19. C. Cassius Longinus, the celebrated jurist, was governor of Syria, A. D. 50, in the reign of Claudius, and conducted to the Euphrates Meherdates, whom the Parthians had desired to have as their king. Though there was no war at that time, Cassius endeavoured, by introducing stricter discipline into the army and keeping the troops well trained, to maintain the high reputation which his family enjoyed in the province. [See above, No. 11.] On his return to Rome he was regarded as one of the leading men in the state, and possessed great influence both by the integrity of his character and his ample fortune. On these accounts he became an object of suspicion to the emperor Nero, who imputed to him as a crime that, among his ancestral images, he had a statue of Cassius, the murderer of Caesar, and accordingly required the senate to pronounce a sentence of banishment against him, A. D. 66. This order was, of course, obeyed, and Cassius was removed to the island of Sardinia, but was recalled from banishment by Vespasian. At the time of his banishment he is said by Suetonius to have been blind. The mother of Cassius was a daughter of Tubero, the jurist [TUBERO], and she was a granddaughter of the jurist Serv. Sulpicius. (Tac. Ann. 12.11, 12, 13.41, 48, 14.43, 15.52, 16.7, 9, 22; Suet. Nero 37; Plin. Ep. 7.24; Pompon. de Orig. Juris, in Dig. 1. tit. 2.47.)

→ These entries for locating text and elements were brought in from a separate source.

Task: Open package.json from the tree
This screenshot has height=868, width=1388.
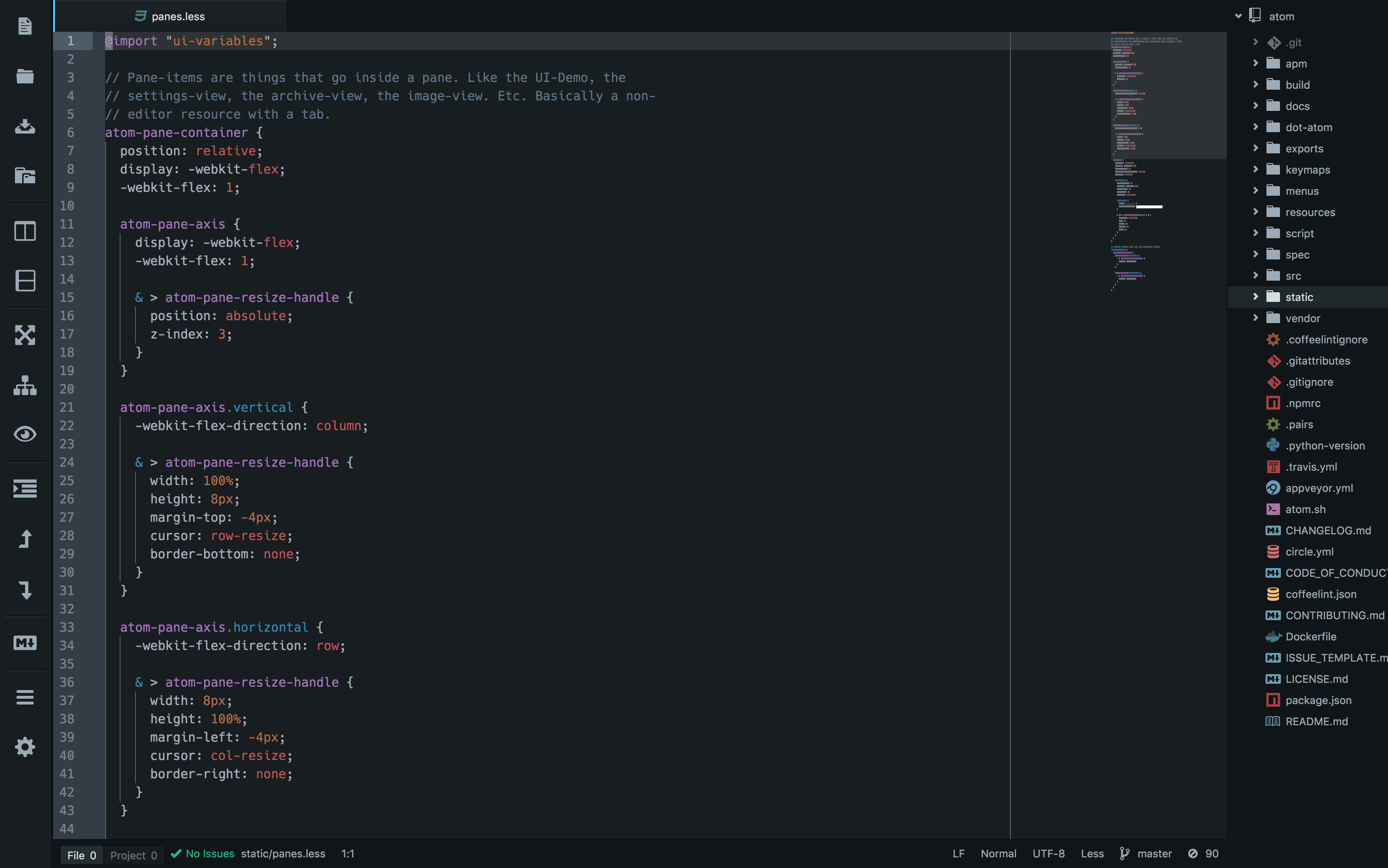Action: 1318,700
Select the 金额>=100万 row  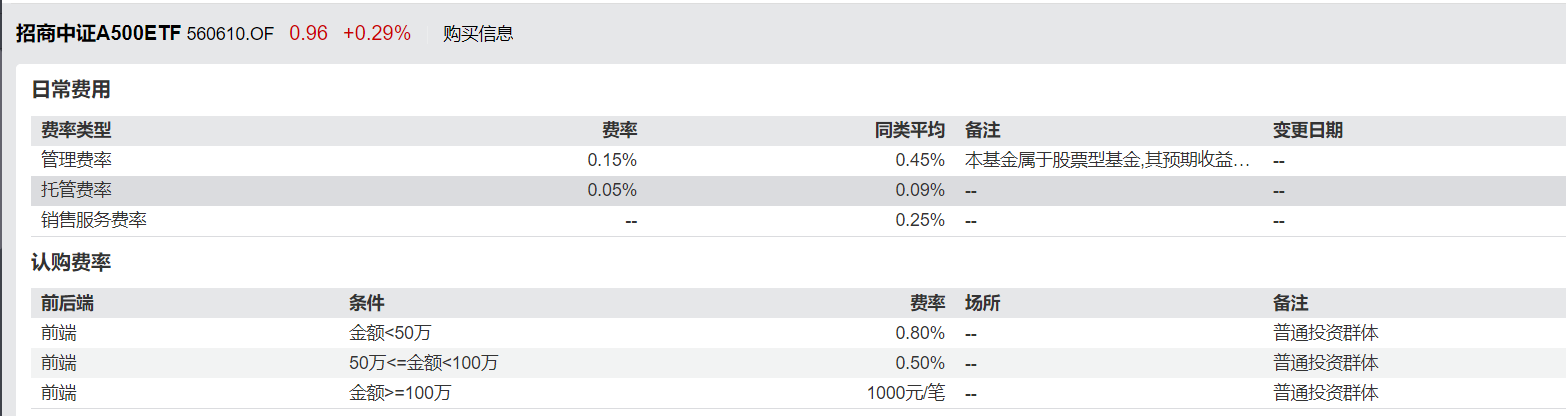(798, 393)
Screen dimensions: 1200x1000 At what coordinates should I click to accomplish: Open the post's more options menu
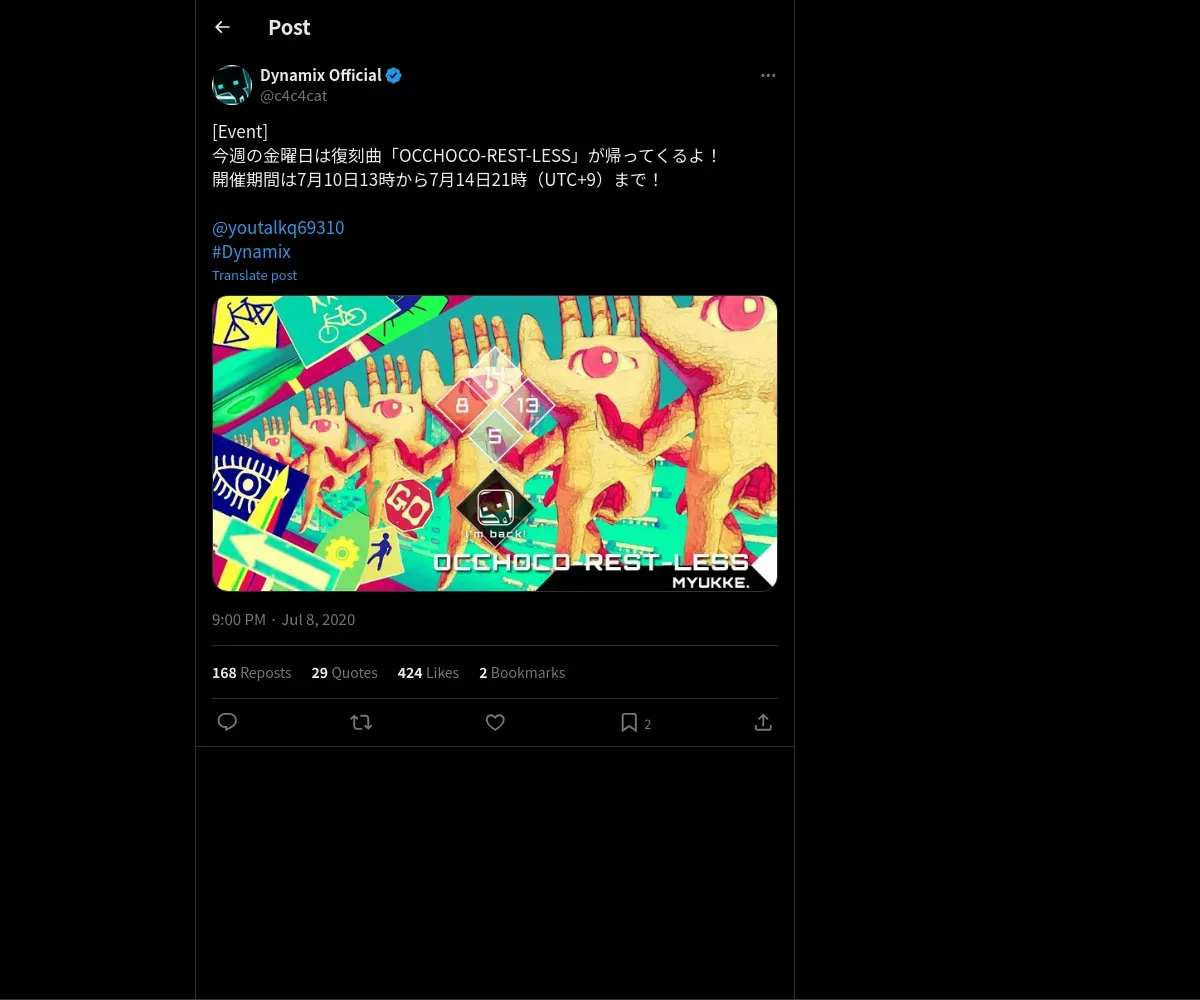click(x=768, y=75)
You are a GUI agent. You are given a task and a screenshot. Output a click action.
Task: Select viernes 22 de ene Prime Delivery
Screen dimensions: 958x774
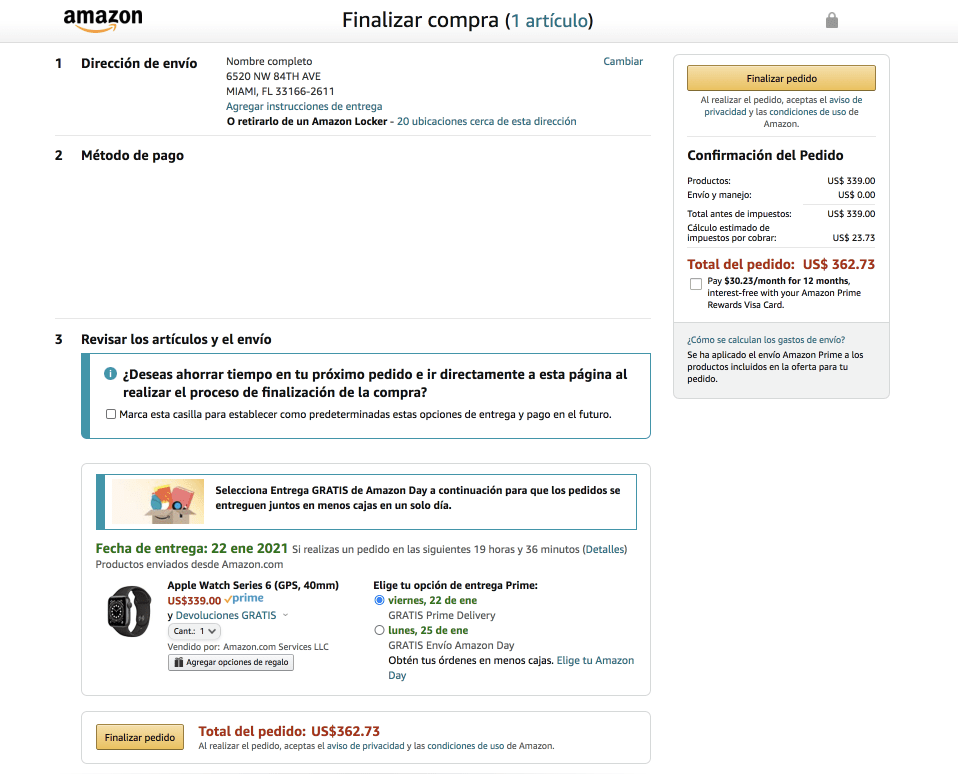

Considerable controversy has arisen from Pomponius (l.c.) stating that C. Cassius Longinus was consul in A. D. 30, whereas other authorities make L. Cassius Longinus [No. 19] consul in that year. Hence, some writers suppose that C. Cassius and L. Cassius were the same person, while others maintain that they were both jurists, and that Pomponius has confounded them. Others, again, think that L. Cassius was consul suffectus in the same year that C. Cassius was consul. It is, however, more probable that Pomponius has made a mistake. (See Reimarus, ad Dion. Cass. 59.29.)

C. Cassius wrote ten books on the civil law (Libri Juris Civilis), and Commentaries on Vitellius and Urseius Ferox, which are quoted in the Digest. Cassius was a follower of the school of Masurius Sabinus and Ateius Capito; and as he reduced their principles to a more scientific form, the adherents of this school received afterwards the name of Cassiani. The characteristics of this school are given at length under CAPITO, p. 601. (Compare Steenwinkel, Dissert. de C. Cassio Longino JCto. Lugd. Bat. 1778.)